Standard container isolation using Linux namespaces and cgroups. All containers share the host kernel. This is the fastest path to a working deployment. A standard EKS cluster with managed node groups works out of the box with no additional configuration. The attack surface is large. All containers on a node share the kernel, so kernel vulnerabilities are exploitable from any container. Isolation depends on namespace and cgroup boundaries, which can be bypassed through misconfigured capabilities, seccomp profiles, or mounted host paths. Information about the host is visible through /proc and /sys.

Option 2: Sysbox

Sysbox provides stronger isolation through user namespace remapping and filesystem virtualization. User namespace remapping means that root inside the container is an unprivileged user on the host. This closes many privilege escalation paths that exist in default containers. Sysbox also virtualizes /proc and /sys, preventing containers from discovering information about the host or other containers. Containers still share the host kernel, so kernel vulnerabilities remain a risk. Sysbox reduces the attack surface but does not eliminate it. What it requires:
  • A RuntimeClass resource pointing to the sysbox-runc handler
  • Nodes with Sysbox installed (via custom AMI or node bootstrap)
Karpenter is often used alongside Sysbox because it can provision Sysbox-configured nodes on demand.

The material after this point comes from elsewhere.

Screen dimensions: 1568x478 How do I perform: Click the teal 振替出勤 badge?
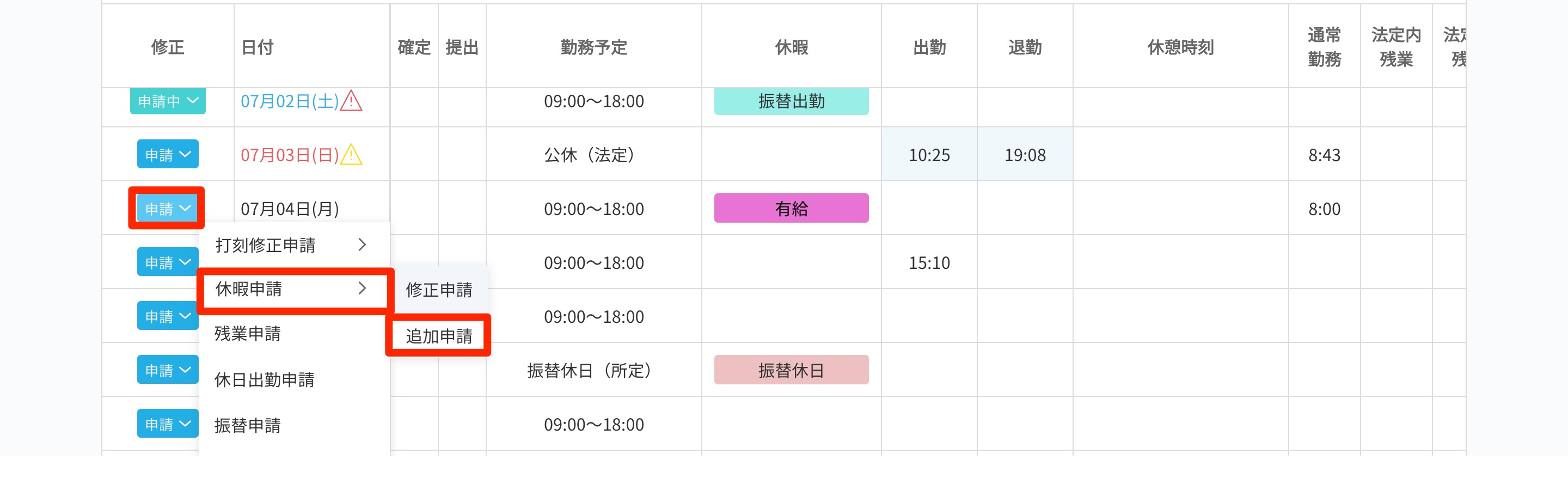click(x=791, y=101)
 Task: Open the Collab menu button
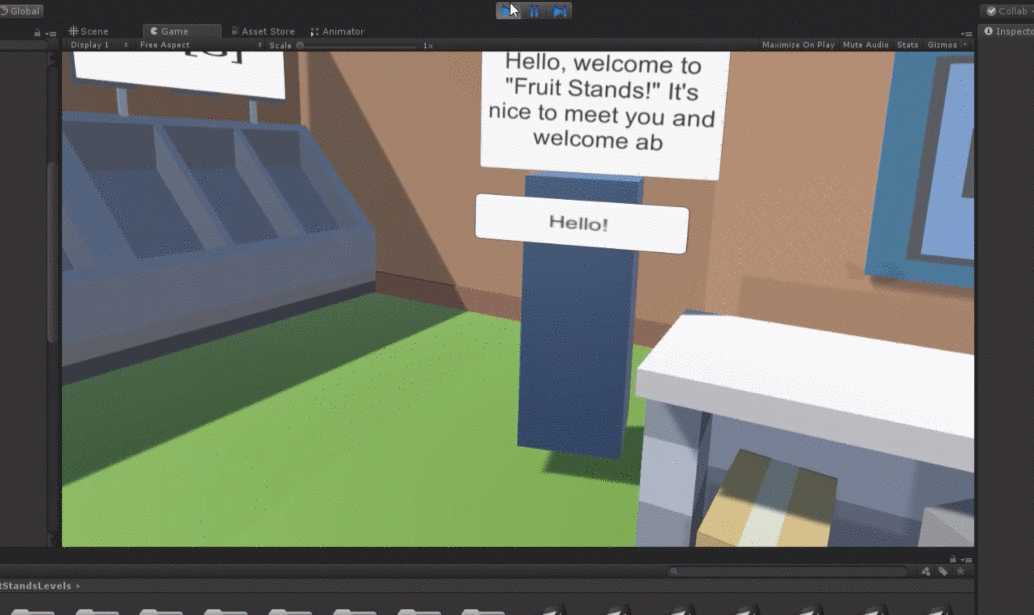pyautogui.click(x=1007, y=11)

However, Karpenter is not required. A static node group or Cluster Autoscaler works as long as the nodes have Sysbox installed.

Option 3: MicroVM

MicroVM runtimes run each container in a lightweight virtual machine with its own kernel. Each sandbox is isolated at the hardware virtualization layer. The hypervisor enforces memory and CPU isolation between VMs, and each sandbox has its own kernel. A compromised sandbox kernel cannot affect other sandboxes or the host because the boundary is enforced by hardware, not by kernel data structures. The hypervisor itself has a much smaller attack surface than the Linux kernel. Kata Containers is the most common way to run MicroVMs in Kubernetes. It integrates with containerd via RuntimeClass and supports multiple hypervisor backends including QEMU, Firecracker, and Cloud Hypervisor. What it requires:
  • Bare metal EC2 instances (e.g., i3.metal, m5.metal) to expose hardware virtualization (KVM)
  • Kata Containers (or another MicroVM runtime) installed and configured
  • A RuntimeClass resource pointing to the Kata handler
Resource overhead is higher than container-based isolation because each sandbox runs a full (lightweight) VM.

Elasticity

New projects create new sandbox pods. When node capacity is exhausted, these pods remain pending until the cluster scales. With the default runtime, any node can run sandbox pods, so the standard EKS autoscaler handles this automatically. With Sysbox or MicroVM runtimes, sandbox pods can only schedule on nodes that have the runtime installed. The node pool for these workloads must be configured to scale independently, either through Cluster Autoscaler (scaling a dedicated node group) or Karpenter (provisioning runtime-configured nodes on demand).